Baseline patient disease and characteristics, procedural characteristics, and clinical outcomes were compared between patients exceeding versus not exceeding the MACD exposure by χ2 tests and student’s t-tests. To help control for confounding when comparing the incidence of CI-AKI between these groups, we developed a multivariate logistic regression model for this endpoint. Univariate logistic regression was used to identify risk factors for CI-AKI. Those with a p-value < 0.10 were incorporated into a multivariate logistic regression made parsimonious by comparing nested models using the likelihood ratio chi-square test.9 Variables in the final model included age, sex, body surface area, diabetes, hypertension, congestive heart failure, chronic obstructive pulmonary disease, priority of PCI, number of stents inserted, and baseline eGFR. Adjusted rates of CI-AKI were then calculated and compared using direct standardization.

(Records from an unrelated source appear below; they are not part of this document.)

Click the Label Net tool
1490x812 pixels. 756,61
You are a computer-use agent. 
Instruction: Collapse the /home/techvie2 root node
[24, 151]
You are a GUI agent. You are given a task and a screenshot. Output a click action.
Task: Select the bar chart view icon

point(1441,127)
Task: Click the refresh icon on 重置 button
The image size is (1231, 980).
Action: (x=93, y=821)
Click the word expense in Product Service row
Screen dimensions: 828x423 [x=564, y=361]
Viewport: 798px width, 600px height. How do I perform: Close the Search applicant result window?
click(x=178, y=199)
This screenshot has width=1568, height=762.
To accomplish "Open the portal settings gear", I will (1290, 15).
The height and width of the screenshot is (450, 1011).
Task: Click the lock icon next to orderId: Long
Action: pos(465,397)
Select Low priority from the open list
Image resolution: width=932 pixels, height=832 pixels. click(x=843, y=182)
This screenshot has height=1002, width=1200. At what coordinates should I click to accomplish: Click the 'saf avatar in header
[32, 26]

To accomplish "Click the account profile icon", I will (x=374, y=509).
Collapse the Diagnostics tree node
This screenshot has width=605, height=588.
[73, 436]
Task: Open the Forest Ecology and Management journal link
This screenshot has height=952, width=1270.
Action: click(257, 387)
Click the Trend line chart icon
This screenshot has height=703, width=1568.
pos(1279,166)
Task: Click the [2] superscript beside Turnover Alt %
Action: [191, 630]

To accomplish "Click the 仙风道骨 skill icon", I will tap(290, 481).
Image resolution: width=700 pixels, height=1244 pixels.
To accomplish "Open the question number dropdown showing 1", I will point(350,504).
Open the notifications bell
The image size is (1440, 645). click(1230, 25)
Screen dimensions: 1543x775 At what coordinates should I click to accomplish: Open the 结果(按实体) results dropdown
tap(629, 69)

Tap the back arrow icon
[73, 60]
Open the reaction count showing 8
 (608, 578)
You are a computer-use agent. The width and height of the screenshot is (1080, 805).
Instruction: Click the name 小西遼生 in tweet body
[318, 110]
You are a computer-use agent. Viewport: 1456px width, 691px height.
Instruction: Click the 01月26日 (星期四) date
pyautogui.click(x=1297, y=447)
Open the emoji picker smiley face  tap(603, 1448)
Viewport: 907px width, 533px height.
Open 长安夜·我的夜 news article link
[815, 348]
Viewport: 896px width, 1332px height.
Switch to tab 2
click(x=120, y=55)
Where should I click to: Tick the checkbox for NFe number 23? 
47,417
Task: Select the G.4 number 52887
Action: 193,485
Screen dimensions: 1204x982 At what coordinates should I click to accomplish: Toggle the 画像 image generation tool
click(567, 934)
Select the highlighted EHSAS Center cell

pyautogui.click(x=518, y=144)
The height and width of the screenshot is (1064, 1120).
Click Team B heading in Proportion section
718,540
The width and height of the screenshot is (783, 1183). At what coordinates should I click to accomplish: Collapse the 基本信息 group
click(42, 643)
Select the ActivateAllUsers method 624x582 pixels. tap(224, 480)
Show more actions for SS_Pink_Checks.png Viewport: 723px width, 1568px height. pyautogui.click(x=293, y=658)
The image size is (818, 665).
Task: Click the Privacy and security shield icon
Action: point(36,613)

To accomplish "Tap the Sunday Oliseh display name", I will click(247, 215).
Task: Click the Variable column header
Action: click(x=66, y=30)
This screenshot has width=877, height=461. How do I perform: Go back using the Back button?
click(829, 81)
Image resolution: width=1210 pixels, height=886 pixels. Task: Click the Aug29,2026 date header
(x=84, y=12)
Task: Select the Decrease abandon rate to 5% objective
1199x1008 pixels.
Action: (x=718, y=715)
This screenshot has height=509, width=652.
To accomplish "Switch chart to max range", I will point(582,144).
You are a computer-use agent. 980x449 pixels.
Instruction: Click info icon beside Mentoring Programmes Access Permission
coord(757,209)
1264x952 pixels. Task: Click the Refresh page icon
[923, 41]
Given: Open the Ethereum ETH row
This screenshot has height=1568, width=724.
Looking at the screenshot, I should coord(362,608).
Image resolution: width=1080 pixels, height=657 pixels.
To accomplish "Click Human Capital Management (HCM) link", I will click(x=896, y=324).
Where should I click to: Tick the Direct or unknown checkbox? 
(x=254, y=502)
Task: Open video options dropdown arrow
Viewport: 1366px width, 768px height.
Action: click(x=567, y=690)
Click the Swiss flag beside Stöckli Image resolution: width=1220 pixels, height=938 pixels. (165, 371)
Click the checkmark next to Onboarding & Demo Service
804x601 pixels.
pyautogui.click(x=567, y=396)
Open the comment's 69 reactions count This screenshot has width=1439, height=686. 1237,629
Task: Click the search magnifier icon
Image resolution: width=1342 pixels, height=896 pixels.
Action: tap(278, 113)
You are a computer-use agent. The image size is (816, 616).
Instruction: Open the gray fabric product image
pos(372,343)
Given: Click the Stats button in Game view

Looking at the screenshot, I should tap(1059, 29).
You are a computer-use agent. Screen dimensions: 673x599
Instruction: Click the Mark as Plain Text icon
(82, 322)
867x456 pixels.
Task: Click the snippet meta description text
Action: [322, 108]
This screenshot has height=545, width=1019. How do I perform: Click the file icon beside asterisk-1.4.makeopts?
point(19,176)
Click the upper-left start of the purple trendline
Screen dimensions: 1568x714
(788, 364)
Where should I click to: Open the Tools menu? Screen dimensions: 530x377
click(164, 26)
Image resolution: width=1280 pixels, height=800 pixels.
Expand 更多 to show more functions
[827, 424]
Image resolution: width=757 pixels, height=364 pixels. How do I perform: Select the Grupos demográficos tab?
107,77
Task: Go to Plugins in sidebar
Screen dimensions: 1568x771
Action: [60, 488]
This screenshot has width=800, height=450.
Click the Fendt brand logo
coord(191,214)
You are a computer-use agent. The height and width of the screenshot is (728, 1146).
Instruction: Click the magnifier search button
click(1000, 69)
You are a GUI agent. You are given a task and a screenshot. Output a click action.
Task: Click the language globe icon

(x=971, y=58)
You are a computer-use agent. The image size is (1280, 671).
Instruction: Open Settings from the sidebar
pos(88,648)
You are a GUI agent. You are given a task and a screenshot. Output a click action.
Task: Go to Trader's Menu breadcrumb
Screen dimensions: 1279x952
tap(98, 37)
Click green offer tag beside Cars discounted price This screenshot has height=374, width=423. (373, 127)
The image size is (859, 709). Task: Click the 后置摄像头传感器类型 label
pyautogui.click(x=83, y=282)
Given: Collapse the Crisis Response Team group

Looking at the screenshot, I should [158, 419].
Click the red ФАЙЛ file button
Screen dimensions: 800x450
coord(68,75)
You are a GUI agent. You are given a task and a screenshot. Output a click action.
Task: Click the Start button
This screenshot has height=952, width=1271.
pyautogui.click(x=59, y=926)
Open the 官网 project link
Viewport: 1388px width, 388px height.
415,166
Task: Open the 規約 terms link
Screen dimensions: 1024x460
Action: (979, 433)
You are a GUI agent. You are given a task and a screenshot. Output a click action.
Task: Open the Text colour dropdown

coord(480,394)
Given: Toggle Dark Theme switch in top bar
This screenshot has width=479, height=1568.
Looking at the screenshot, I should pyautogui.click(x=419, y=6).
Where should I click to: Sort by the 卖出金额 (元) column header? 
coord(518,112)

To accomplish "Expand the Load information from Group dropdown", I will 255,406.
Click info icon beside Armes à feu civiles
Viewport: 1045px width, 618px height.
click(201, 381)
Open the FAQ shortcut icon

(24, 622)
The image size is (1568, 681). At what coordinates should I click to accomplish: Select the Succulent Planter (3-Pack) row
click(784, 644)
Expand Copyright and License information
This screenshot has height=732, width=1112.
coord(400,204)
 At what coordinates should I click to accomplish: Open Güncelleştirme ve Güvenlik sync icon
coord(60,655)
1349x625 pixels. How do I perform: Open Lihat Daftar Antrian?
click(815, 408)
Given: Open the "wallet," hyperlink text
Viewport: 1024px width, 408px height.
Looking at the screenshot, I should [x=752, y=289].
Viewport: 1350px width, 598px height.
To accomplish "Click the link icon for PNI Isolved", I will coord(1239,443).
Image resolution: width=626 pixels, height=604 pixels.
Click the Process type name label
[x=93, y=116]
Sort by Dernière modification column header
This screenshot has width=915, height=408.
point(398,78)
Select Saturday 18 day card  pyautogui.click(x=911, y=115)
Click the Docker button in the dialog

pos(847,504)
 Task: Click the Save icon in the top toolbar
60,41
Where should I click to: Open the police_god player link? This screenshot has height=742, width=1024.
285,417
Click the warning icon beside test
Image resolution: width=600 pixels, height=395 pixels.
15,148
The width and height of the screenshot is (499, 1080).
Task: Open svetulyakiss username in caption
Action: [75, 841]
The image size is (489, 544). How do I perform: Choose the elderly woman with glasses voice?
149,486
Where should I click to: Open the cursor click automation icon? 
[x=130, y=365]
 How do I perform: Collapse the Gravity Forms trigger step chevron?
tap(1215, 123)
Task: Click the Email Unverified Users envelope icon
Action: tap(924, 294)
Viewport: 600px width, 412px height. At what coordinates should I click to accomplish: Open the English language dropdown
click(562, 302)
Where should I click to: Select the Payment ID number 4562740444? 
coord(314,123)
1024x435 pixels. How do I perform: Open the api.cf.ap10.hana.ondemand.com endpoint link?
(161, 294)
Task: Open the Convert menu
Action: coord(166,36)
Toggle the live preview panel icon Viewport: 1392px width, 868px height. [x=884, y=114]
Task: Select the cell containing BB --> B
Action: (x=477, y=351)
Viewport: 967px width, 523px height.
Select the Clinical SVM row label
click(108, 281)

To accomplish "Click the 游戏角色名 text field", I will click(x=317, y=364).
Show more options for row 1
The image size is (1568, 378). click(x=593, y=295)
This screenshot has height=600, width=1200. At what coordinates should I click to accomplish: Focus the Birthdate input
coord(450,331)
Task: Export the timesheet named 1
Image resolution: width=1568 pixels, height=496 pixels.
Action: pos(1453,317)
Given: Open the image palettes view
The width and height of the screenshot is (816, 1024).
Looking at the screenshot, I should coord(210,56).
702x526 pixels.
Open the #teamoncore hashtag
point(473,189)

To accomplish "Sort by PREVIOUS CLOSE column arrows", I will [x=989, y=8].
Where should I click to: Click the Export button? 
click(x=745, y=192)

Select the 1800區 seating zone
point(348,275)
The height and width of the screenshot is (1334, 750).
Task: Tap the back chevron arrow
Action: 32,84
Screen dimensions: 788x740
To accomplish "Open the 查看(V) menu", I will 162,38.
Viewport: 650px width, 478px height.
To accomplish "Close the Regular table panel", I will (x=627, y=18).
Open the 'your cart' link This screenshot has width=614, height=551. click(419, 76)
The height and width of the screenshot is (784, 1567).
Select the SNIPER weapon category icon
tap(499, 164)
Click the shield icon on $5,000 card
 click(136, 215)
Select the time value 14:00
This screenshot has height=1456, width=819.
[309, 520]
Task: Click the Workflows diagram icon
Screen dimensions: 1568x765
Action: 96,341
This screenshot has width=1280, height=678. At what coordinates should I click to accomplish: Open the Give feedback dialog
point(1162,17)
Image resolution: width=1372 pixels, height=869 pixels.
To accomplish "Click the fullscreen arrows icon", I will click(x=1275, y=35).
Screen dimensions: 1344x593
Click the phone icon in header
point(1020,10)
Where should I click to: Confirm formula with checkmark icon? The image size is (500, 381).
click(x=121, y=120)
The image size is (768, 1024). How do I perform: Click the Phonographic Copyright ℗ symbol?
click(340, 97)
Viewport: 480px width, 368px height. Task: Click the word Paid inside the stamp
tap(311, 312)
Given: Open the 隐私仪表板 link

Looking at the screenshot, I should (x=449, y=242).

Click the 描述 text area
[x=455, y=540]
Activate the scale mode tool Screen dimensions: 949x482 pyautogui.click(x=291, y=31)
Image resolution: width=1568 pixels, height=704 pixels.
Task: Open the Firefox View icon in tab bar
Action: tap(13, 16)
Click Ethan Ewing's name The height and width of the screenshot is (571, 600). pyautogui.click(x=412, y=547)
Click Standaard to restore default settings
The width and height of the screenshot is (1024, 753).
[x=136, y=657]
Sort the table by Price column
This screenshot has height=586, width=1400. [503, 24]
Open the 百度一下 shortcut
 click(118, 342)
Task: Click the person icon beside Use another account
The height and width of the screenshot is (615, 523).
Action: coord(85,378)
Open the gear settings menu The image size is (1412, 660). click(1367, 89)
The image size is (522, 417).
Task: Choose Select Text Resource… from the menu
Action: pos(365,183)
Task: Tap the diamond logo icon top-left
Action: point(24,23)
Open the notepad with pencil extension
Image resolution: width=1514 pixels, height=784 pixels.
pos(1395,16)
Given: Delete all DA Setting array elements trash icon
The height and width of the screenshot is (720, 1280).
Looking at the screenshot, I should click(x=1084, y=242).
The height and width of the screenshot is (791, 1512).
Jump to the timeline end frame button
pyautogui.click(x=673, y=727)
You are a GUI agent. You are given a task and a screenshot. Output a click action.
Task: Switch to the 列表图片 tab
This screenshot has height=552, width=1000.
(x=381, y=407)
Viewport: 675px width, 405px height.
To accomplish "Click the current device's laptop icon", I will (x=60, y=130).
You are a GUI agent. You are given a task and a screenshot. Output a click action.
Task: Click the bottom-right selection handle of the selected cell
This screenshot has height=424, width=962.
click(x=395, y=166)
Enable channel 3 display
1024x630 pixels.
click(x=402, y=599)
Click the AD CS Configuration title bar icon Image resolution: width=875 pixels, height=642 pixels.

To assess the robustness of our findings, we used propensity score matching as an alternative method to control for differences in the cohorts of patients exceeding versus not-exceeding the MACD. In this approach, logistic regression was used to calculate for each patient the probability they would exceed the MACD based on the previously developed Mehran risk score (congestive heart failure, hypotension, intra-aortic balloon pump, age > 75 years, anemia, diabetes mellitus, and eGFR).10 Patients were then stratified into 13 blocks based on their predicted probability of exceeding the MACD using the “pscore” algorithm in Stata, such that patients within a given block had similar predicted probabilities. Within each block, the algorithm checked to insure a reasonable balance of patients exceeding versus not-exceeding the MACD, the exposure of interest.

Since contrast volume was an aspect of our exposure (MACD), we did not include contrast volume as part of our propensity matching.10 We then calculated the average treatment effect associated with exceeding versus not-exceeding the MACD using conditional logistic.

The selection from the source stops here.